→ **Supplied records**:
+--
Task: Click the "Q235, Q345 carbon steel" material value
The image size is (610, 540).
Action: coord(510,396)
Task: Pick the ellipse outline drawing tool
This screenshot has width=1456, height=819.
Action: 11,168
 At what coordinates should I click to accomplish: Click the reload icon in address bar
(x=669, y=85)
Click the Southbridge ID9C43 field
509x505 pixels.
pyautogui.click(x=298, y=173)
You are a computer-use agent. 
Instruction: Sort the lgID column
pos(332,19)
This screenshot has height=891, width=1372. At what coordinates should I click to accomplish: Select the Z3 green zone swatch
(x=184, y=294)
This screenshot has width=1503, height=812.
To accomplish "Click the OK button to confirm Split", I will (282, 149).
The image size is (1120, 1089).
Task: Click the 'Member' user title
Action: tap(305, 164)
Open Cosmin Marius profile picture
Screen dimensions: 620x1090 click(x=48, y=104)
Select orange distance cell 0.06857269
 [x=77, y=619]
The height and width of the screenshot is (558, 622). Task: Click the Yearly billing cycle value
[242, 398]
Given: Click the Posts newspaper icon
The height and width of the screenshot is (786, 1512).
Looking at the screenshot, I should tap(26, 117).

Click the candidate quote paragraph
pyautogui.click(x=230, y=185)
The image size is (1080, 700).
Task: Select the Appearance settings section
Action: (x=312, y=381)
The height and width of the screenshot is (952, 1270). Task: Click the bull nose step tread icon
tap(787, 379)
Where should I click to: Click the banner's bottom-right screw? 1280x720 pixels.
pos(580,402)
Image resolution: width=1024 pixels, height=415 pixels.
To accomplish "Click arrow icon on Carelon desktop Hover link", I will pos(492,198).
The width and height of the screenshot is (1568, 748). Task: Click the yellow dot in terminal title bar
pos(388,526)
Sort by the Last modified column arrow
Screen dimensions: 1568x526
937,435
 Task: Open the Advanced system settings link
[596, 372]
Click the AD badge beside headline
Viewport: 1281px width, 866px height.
+--
Reproduce all of the material above, swapping every "pixels" for "px" and leaving everything else untouched.

Task: Click the "Q235, Q345 carbon steel" material value
The image size is (610, 540).
Action: coord(510,396)
Task: Pick the ellipse outline drawing tool
This screenshot has width=1456, height=819.
Action: 11,168
 At what coordinates should I click to accomplish: Click the reload icon in address bar
(x=669, y=85)
Click the Southbridge ID9C43 field
509x505 px.
pyautogui.click(x=298, y=173)
You are a computer-use agent. 
Instruction: Sort the lgID column
pos(332,19)
This screenshot has height=891, width=1372. At what coordinates should I click to accomplish: Select the Z3 green zone swatch
(x=184, y=294)
This screenshot has width=1503, height=812.
To accomplish "Click the OK button to confirm Split", I will (282, 149).
The image size is (1120, 1089).
Task: Click the 'Member' user title
Action: tap(305, 164)
Open Cosmin Marius profile picture
Screen dimensions: 620x1090 click(x=48, y=104)
Select orange distance cell 0.06857269
 [x=77, y=619]
The height and width of the screenshot is (558, 622). Task: Click the Yearly billing cycle value
[242, 398]
Given: Click the Posts newspaper icon
The height and width of the screenshot is (786, 1512).
Looking at the screenshot, I should tap(26, 117).

Click the candidate quote paragraph
pyautogui.click(x=230, y=185)
The image size is (1080, 700).
Task: Select the Appearance settings section
Action: (x=312, y=381)
The height and width of the screenshot is (952, 1270). Task: Click the bull nose step tread icon
tap(787, 379)
Where should I click to: Click the banner's bottom-right screw? 1280x720 px.
pos(580,402)
Image resolution: width=1024 px, height=415 px.
To accomplish "Click arrow icon on Carelon desktop Hover link", I will pos(492,198).
The width and height of the screenshot is (1568, 748). Task: Click the yellow dot in terminal title bar
pos(388,526)
Sort by the Last modified column arrow
Screen dimensions: 1568x526
937,435
 Task: Open the Advanced system settings link
[596, 372]
Click the AD badge beside headline
Viewport: 1281px width, 866px height.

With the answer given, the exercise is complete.